<<<<

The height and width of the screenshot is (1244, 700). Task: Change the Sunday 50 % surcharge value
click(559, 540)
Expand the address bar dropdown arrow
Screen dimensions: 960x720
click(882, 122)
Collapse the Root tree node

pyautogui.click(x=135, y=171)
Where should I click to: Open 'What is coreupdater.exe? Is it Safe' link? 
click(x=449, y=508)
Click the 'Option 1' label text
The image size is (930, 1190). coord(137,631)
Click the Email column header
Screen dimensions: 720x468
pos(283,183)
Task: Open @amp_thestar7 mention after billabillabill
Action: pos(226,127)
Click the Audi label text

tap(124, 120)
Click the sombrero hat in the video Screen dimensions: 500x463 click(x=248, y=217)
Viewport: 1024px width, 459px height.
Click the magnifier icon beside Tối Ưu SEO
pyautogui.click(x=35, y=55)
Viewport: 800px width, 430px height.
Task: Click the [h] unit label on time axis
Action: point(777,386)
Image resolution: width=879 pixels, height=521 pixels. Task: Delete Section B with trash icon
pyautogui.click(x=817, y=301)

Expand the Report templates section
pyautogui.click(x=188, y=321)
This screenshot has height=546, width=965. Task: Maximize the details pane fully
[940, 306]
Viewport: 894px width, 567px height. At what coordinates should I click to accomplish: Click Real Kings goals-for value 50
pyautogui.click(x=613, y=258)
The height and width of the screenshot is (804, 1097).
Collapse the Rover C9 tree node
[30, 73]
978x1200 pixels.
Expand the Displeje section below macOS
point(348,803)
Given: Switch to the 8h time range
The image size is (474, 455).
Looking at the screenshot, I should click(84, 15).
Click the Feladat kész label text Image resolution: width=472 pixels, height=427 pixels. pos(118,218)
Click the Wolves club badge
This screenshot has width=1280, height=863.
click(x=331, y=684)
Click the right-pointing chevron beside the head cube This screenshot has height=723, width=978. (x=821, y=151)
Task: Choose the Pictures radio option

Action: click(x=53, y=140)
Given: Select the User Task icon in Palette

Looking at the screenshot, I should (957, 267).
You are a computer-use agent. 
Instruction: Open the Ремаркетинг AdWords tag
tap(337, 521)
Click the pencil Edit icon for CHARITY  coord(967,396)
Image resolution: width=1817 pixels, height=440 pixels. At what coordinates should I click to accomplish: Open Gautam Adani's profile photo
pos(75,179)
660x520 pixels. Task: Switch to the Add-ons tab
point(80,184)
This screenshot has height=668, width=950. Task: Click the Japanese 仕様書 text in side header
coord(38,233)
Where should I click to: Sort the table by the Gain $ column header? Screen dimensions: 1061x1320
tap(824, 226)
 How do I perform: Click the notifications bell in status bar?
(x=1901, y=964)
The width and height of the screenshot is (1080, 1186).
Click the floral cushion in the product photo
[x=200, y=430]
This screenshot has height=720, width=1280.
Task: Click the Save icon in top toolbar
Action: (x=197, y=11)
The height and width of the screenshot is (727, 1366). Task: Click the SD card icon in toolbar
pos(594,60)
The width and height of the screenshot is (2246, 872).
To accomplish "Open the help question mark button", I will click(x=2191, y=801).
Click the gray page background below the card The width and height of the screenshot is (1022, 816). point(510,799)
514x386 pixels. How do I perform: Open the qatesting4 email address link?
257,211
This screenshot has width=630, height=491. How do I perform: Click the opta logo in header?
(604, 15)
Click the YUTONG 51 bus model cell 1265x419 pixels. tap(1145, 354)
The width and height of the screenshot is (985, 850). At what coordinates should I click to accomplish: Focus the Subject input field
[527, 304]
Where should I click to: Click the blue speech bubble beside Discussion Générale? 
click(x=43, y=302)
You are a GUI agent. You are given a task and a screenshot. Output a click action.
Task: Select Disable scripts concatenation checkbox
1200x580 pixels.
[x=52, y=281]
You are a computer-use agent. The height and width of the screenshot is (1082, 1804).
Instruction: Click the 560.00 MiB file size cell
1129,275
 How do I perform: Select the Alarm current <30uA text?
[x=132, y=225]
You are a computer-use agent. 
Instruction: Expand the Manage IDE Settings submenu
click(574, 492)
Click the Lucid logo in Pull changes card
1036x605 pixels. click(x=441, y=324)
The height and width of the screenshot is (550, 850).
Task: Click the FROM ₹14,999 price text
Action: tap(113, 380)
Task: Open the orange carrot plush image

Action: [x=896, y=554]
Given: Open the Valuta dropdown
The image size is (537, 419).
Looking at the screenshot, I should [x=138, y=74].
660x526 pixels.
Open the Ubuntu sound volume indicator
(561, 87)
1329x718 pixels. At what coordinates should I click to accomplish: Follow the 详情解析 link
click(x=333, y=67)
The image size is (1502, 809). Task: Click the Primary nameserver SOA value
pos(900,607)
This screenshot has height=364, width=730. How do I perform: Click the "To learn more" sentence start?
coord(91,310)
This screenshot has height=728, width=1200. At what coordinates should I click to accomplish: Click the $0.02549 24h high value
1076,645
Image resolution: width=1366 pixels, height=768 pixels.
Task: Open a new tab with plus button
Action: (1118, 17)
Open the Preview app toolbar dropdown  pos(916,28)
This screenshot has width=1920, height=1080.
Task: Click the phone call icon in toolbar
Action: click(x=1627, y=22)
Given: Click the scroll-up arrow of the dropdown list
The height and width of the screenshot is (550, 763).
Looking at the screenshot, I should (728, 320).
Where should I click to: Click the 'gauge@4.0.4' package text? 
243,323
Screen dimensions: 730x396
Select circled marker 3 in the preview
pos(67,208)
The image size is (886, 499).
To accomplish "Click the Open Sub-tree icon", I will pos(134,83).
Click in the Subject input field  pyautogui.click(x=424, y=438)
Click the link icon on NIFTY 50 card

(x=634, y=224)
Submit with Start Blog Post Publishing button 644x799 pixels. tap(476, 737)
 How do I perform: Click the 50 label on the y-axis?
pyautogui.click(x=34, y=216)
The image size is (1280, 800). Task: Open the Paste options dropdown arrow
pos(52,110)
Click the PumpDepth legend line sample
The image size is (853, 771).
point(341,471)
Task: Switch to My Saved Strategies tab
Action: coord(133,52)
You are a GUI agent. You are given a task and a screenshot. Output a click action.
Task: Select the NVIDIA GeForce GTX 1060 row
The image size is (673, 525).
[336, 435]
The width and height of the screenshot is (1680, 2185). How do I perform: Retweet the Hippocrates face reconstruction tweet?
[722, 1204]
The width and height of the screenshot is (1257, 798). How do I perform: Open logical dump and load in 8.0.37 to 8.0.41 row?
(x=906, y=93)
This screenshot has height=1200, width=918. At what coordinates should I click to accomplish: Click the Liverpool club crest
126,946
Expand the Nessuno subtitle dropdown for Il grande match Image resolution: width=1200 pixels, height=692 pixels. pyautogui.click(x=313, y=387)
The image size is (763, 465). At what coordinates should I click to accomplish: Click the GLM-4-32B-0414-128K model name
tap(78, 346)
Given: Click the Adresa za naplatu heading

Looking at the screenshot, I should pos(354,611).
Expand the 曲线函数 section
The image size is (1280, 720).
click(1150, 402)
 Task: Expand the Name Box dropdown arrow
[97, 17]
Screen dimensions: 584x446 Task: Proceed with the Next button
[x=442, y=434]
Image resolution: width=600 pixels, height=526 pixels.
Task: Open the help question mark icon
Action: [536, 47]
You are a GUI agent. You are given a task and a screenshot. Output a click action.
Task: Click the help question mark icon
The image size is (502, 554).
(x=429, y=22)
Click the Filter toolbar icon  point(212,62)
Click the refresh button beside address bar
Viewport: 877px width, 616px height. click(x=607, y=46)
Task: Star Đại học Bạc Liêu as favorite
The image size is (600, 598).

>>>>

§ REQUIRED ACTION: Your task is to copy each line from the material above that includes the word "will".

§ OUTPUT:
To accomplish "Open the help question mark button", I will click(x=2191, y=801).
To accomplish "Click the Open Sub-tree icon", I will pos(134,83).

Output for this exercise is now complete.